- Extracted material:
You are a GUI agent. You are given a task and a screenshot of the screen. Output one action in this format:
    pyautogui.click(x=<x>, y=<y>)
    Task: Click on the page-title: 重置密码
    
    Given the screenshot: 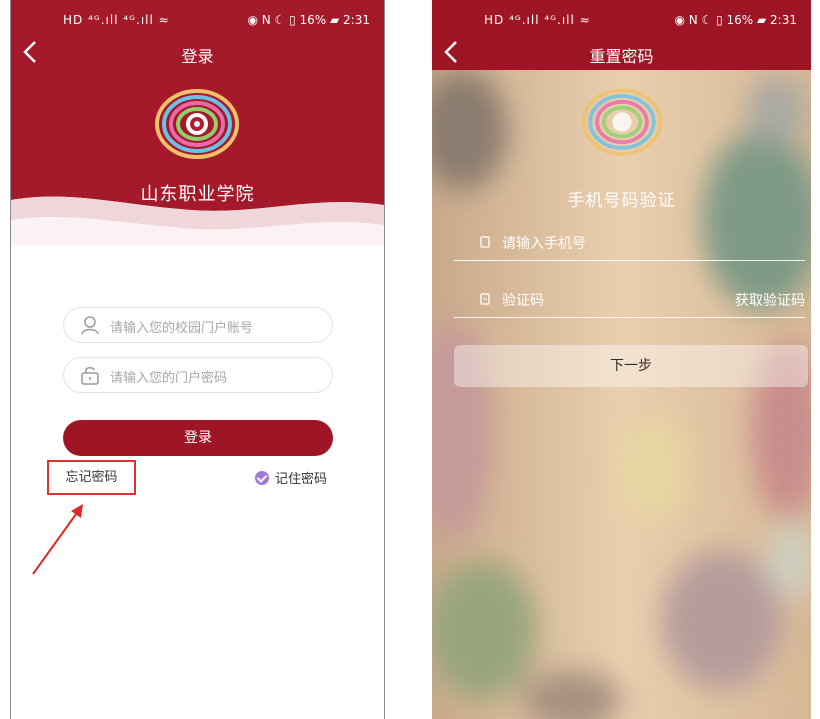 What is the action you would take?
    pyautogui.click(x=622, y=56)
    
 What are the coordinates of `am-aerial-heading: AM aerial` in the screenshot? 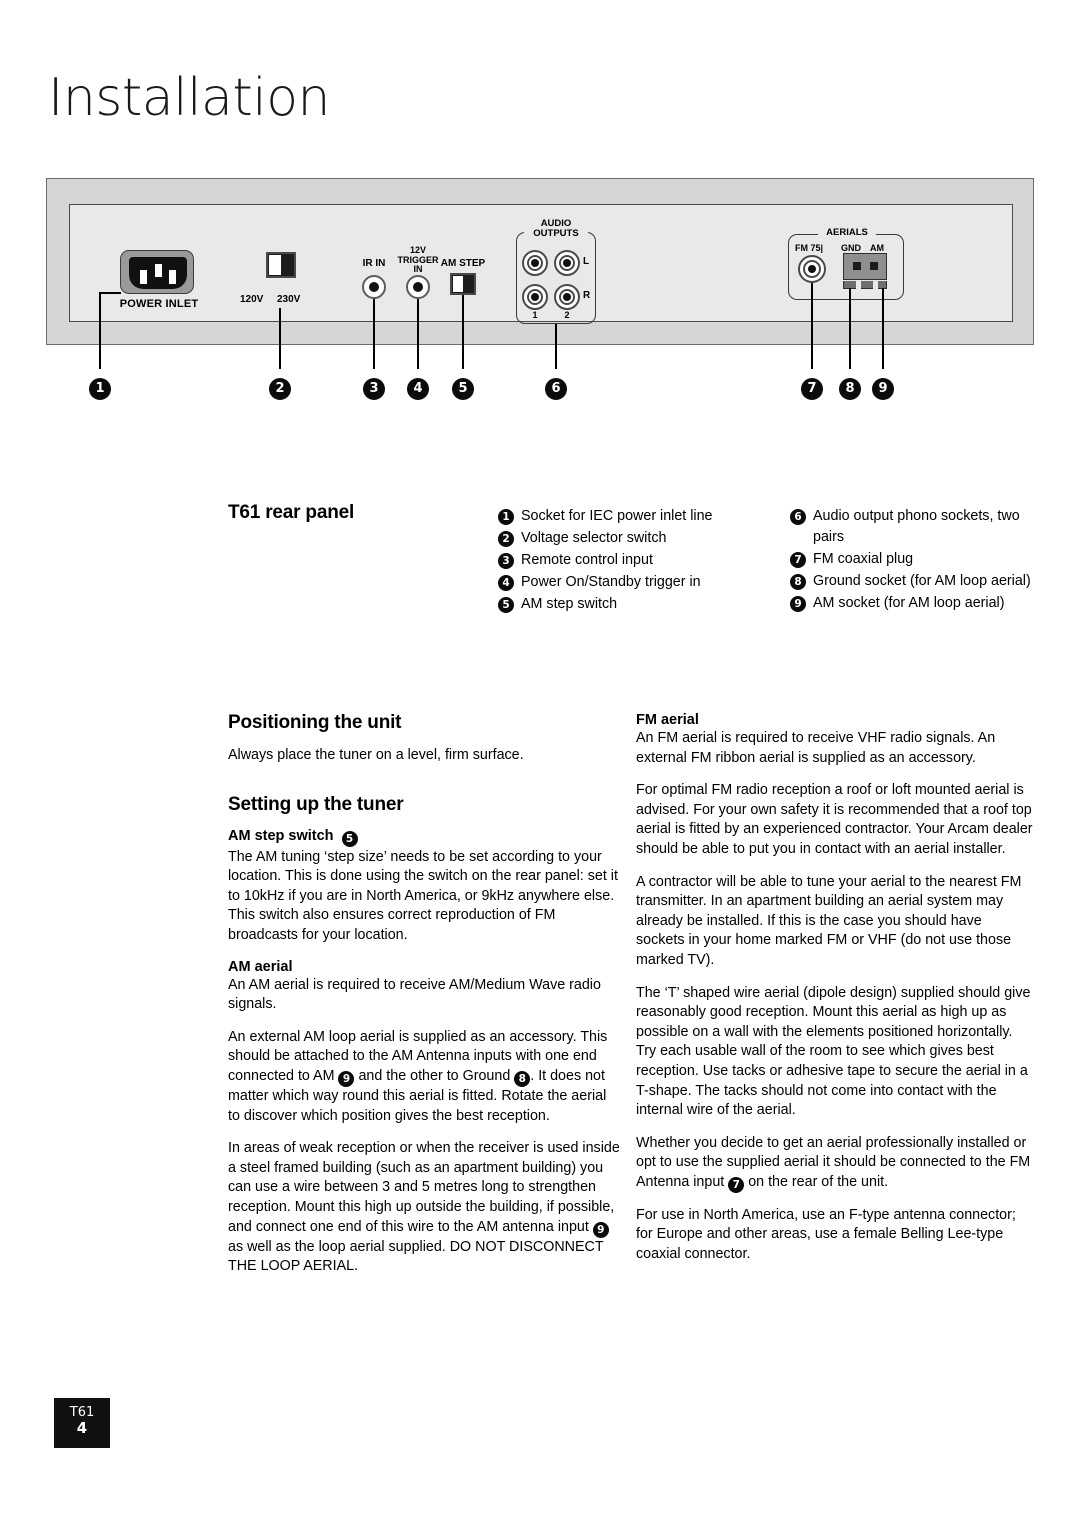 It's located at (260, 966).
--
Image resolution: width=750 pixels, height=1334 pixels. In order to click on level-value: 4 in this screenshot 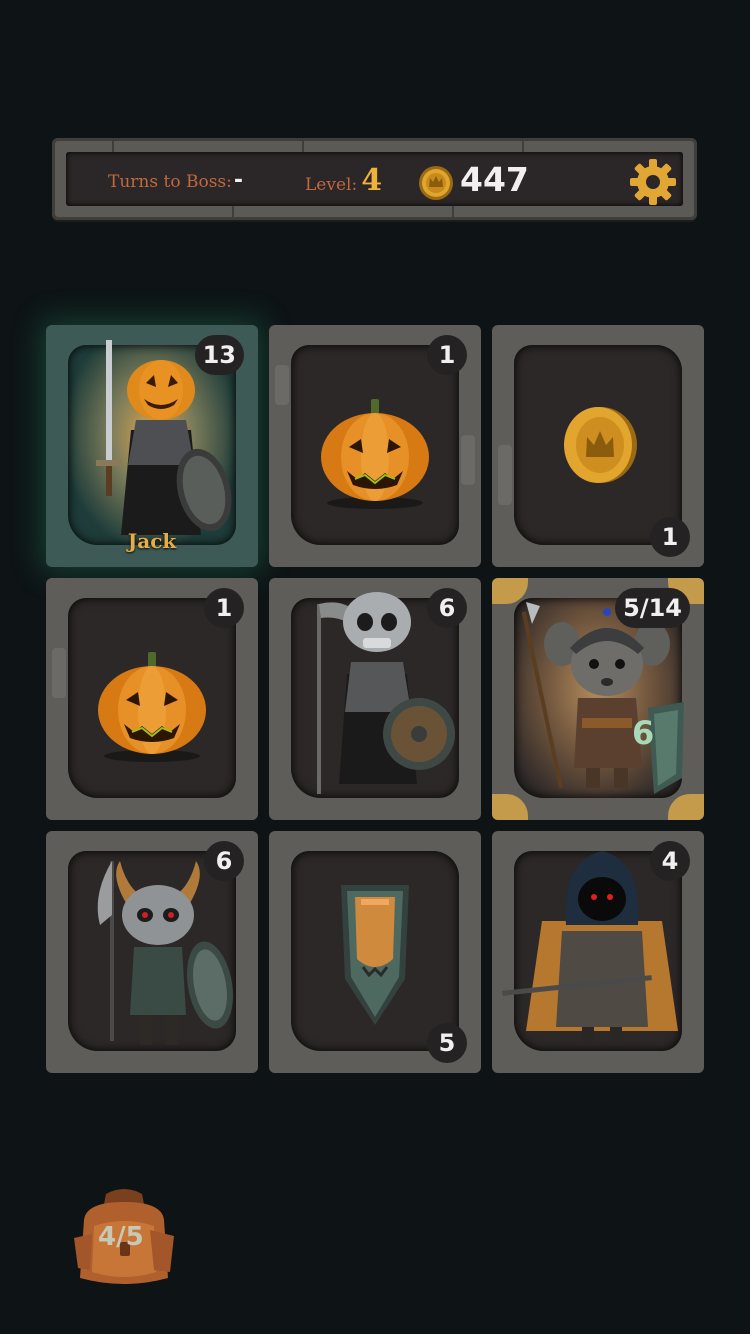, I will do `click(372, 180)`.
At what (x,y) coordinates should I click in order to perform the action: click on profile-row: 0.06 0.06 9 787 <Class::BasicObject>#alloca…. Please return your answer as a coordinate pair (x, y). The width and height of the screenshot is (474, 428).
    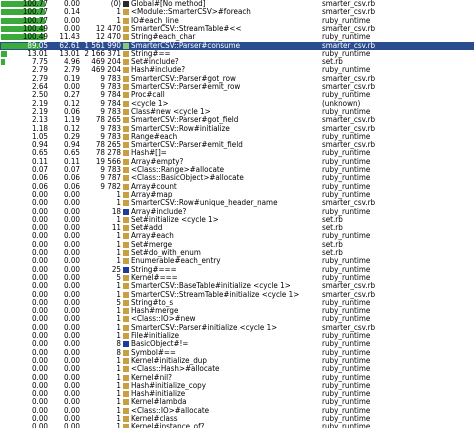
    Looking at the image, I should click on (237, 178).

- To-do item: Update the entries from the line that has "At what (x,y)" through the line that has "Looking at the", both included, by replacing "coordinate pair" with "pair of numbers" and changing nothing else. Leave out the pictures when you give those lines again.

- Solved problem:
At what (x,y) coordinates should I click in order to perform the action: click on profile-row: 0.06 0.06 9 787 <Class::BasicObject>#alloca…. Please return your answer as a pair of numbers (x, y). The width and height of the screenshot is (474, 428).
    Looking at the image, I should click on (237, 178).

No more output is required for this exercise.